#### Passage provided:
┌────────
The Service Locator is used as a replacement for the new operator. It looks like this:

public static class Locator
{
    private readonly static Dictionary<Type, Func<object>>
        services = new Dictionary<Type, Func<object>>();
 
    public static void Register<T>(Func<T> resolver)
    {
        Locator.services[typeof(T)] = () => resolver();
    }
 
    public static T Resolve<T>()
    {
        return (T)Locator.services[typeof(T)]();
    }
 
    public static void Reset()
    {
        Locator.services.Clear();
    }
}

We can configure the Locator using the Register method. A ‘real' Service Locator implementation would be much more advanced than this, but this example captures the gist of it.

This is flexible and extensible, and it even supports replacing services with Test Doubles, as we will see shortly.

Given that, then what could be the problem?

API usage issues #

Let's assume for a moment that we are simply consumers of the OrderProcessor class. We didn't write it ourselves, it was given to us in an assembly by a third party, and we have yet to look at it in Reflector.

This is what we get from IntelliSense in Visual Studio:

Okay, so the class has a default constructor. That means I can simply create a new instance of it and invoke the Process method right away:

var order = new Order();
var sut = new OrderProcessor();
sut.Process(order);

Alas, running this code surprisingly throws a KeyNotFoundException because the IOrderValidator was never registered with Locator. This is not only surprising, it may be quite baffling if we don't have access to the source code.

By perusing the source code (or using Reflector) or consulting the documentation (ick!) we may finally discover that we need to register an IOrderValidator instance with Locator (a completely unrelated static class) before this will work.

In a unit test test, this can be done like this:

var validatorStub = new Mock<IOrderValidator>();
validatorStub.Setup(v => v.Validate(order)).Returns(false);
Locator.Register(() => validatorStub.Object);

What is even more annoying is that because the Locator's internal store is static, we need to invoke the Reset method after each unit test, but granted: that is mainly a unit testing issue.

All in all, however, we can't reasonably claim that this sort of API provides a positive developer experience.

Maintenance issues #

While this use of Service Locator is problematic from the consumer's point of view, what seems easy soon becomes an issue for the maintenance developer as well.

Let's say that we need to expand the behavior of OrderProcessor to also invoke the IOrderCollector.Collect method. This is easily done, or is it?

public void Process(Order order)
{
    var validator = Locator.Resolve<IOrderValidator>();
    if (validator.Validate(order))
└────────
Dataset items
┌────────
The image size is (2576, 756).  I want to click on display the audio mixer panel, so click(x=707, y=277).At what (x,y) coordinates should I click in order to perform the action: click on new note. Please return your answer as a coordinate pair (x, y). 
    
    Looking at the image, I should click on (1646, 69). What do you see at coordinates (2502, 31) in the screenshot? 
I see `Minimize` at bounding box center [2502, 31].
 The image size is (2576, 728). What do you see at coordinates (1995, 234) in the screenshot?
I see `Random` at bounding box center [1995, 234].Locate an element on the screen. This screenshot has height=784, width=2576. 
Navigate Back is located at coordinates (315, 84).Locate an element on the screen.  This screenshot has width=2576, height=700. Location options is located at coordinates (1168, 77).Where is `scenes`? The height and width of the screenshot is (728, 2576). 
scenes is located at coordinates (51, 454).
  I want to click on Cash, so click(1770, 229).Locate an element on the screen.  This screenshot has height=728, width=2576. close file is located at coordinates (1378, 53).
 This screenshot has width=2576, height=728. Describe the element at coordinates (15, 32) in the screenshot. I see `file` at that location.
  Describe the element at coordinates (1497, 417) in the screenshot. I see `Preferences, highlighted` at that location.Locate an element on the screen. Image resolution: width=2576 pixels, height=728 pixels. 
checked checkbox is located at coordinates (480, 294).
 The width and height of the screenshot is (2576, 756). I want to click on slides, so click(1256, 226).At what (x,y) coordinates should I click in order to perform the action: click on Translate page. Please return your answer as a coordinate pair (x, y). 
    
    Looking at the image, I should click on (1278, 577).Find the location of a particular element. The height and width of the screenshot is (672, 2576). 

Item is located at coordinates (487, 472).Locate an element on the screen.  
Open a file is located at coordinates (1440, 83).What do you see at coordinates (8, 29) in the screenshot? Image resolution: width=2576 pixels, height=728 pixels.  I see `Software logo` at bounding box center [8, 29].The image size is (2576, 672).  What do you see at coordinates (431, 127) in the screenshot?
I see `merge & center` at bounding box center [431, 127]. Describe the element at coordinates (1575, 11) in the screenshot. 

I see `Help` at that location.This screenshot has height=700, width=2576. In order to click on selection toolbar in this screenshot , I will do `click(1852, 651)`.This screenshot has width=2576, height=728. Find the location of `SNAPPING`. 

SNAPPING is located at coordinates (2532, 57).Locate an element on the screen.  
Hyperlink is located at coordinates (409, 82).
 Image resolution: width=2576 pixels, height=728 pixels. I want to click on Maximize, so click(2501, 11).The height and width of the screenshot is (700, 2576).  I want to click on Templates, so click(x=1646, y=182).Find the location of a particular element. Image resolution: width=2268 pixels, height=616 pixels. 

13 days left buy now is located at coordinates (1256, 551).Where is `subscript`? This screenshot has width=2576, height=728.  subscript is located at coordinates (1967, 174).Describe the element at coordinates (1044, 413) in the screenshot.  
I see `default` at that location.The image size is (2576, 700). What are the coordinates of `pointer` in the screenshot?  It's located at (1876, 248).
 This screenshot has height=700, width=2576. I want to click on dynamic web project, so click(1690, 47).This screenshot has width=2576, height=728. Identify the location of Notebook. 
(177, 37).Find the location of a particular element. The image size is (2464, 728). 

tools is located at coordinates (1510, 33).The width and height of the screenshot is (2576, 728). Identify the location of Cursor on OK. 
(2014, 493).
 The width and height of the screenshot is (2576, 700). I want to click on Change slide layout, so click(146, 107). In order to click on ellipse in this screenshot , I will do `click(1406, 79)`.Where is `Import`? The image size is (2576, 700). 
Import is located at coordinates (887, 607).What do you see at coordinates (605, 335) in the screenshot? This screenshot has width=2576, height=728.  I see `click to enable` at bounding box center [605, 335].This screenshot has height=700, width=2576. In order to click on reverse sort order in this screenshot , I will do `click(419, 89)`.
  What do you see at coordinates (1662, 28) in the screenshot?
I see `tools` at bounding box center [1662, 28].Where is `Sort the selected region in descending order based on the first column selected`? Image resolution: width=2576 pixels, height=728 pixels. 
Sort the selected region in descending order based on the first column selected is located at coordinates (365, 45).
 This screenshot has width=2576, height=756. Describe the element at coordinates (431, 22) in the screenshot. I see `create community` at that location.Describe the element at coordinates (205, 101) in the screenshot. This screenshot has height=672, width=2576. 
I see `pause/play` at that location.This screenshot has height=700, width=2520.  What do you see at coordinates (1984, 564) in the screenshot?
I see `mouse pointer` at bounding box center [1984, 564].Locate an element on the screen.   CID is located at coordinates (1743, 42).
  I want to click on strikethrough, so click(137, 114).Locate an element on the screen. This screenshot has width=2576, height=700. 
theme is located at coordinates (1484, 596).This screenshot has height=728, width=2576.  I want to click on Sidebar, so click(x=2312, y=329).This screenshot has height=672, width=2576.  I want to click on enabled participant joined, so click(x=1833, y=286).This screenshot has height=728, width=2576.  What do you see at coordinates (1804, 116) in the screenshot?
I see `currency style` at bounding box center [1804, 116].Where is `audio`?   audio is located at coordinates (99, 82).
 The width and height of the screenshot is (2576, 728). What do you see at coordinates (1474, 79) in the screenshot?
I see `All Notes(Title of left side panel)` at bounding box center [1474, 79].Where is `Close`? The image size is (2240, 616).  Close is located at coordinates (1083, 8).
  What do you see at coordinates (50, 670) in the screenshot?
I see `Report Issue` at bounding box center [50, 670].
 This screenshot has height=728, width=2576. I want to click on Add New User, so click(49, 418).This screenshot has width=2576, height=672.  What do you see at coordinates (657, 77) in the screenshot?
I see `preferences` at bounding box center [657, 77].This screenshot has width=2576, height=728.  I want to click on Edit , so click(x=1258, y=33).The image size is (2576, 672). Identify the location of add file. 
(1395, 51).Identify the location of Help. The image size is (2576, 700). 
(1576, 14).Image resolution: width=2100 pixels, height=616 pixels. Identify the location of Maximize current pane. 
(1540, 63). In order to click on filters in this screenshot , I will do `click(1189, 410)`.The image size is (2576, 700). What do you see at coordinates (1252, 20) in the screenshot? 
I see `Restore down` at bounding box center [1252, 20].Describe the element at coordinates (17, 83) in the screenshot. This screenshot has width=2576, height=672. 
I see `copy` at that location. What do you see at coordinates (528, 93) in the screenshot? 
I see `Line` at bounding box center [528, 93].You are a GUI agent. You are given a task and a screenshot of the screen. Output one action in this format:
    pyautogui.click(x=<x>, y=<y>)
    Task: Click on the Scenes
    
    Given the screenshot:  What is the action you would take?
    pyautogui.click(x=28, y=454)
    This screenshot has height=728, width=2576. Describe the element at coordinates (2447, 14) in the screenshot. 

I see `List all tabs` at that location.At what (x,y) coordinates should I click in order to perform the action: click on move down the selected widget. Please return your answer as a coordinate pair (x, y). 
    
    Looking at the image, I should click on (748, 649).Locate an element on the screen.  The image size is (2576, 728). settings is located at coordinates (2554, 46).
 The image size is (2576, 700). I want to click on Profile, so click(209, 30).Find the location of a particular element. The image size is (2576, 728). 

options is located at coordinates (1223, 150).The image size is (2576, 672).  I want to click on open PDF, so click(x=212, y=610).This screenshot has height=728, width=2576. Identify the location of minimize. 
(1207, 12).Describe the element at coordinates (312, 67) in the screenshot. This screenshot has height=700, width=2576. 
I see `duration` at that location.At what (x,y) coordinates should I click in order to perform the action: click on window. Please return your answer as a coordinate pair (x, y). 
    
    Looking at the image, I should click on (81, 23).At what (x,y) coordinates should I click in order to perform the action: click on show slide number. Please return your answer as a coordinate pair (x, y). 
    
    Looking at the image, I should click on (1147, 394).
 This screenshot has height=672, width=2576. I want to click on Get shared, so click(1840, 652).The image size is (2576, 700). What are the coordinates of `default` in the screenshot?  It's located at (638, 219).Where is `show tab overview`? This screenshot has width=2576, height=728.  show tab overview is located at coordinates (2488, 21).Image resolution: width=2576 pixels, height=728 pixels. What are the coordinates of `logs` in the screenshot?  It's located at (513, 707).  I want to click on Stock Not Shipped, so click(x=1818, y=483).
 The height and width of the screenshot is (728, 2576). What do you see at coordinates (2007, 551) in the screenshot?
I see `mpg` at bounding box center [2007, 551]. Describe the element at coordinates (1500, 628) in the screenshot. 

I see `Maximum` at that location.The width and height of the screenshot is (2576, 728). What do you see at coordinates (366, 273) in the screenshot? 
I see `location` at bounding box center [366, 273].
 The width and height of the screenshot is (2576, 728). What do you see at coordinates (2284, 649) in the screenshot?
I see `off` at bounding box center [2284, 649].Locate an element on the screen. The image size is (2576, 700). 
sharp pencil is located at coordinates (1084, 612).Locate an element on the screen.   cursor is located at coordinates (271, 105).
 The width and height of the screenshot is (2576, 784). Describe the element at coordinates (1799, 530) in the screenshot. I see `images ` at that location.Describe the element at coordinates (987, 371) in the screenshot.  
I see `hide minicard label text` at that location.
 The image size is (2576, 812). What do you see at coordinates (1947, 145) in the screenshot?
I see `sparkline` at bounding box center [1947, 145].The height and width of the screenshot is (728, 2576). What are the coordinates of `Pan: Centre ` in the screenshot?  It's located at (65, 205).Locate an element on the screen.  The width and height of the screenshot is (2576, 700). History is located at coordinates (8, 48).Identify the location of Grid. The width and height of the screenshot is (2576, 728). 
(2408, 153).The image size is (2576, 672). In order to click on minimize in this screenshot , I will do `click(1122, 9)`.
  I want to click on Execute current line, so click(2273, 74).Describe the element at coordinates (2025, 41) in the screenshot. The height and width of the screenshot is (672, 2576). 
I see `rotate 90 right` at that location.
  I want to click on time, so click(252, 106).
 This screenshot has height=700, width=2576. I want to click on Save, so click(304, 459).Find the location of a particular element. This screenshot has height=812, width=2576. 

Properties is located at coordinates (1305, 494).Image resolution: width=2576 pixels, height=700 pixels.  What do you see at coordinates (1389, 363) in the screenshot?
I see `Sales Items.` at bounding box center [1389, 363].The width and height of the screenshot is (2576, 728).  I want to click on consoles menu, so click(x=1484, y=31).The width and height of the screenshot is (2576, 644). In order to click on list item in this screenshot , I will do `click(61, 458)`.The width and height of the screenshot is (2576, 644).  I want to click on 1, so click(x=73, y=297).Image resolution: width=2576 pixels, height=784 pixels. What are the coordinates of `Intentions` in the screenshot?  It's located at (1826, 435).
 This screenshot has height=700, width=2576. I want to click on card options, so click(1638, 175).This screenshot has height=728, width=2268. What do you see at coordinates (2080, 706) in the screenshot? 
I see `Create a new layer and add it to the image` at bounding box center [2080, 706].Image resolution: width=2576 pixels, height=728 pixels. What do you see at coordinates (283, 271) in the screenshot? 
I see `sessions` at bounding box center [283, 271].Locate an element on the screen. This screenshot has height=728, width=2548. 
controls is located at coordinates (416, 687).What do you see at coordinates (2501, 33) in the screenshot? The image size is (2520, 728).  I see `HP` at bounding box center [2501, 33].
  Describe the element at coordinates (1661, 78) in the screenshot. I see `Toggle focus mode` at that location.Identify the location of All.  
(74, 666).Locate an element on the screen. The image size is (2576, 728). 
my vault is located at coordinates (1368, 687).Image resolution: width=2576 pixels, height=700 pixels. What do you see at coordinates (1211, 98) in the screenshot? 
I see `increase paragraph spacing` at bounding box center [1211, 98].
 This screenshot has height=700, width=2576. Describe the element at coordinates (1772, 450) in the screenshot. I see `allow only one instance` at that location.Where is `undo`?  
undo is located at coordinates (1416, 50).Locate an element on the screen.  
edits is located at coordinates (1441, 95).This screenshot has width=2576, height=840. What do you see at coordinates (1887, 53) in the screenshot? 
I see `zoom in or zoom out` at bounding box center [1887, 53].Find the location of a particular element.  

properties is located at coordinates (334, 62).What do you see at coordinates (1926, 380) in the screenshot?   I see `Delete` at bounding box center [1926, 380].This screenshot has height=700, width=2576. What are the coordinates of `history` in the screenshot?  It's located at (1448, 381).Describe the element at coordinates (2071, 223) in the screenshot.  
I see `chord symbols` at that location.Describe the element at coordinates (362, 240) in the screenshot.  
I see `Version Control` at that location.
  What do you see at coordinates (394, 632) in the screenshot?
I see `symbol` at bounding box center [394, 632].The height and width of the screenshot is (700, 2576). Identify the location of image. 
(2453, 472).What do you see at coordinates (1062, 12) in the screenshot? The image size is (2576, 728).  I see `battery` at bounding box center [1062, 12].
└────────
#### Problems to solve:
(1) In the Service Locator passage, could you write out the part between "Let's assume for" and "the source code.", inclusive, switching "OrderProcessor" to "CheckoutProcessor" wherever it occurs?
(2) Answer these questions from the Service Locator passage:
(a) Which method is used to configure the Locator?
(b) What exception is thrown when the code creating an OrderProcessor and calling Process is run?
(c) Which method must be invoked after each unit test because the Locator's internal store is static?
This data was drawn from a separate source.

#### Complete answers:
(1)
Let's assume for a moment that we are simply consumers of the CheckoutProcessor class. We didn't write it ourselves, it was given to us in an assembly by a third party, and we have yet to look at it in Reflector.

This is what we get from IntelliSense in Visual Studio:

Okay, so the class has a default constructor. That means I can simply create a new instance of it and invoke the Process method right away:

var order = new Order();
var sut = new CheckoutProcessor();
sut.Process(order);

Alas, running this code surprisingly throws a KeyNotFoundException because the IOrderValidator was never registered with Locator. This is not only surprising, it may be quite baffling if we don't have access to the source code.

(2)
(a) The Register method.
(b) A KeyNotFoundException.
(c) The Reset method.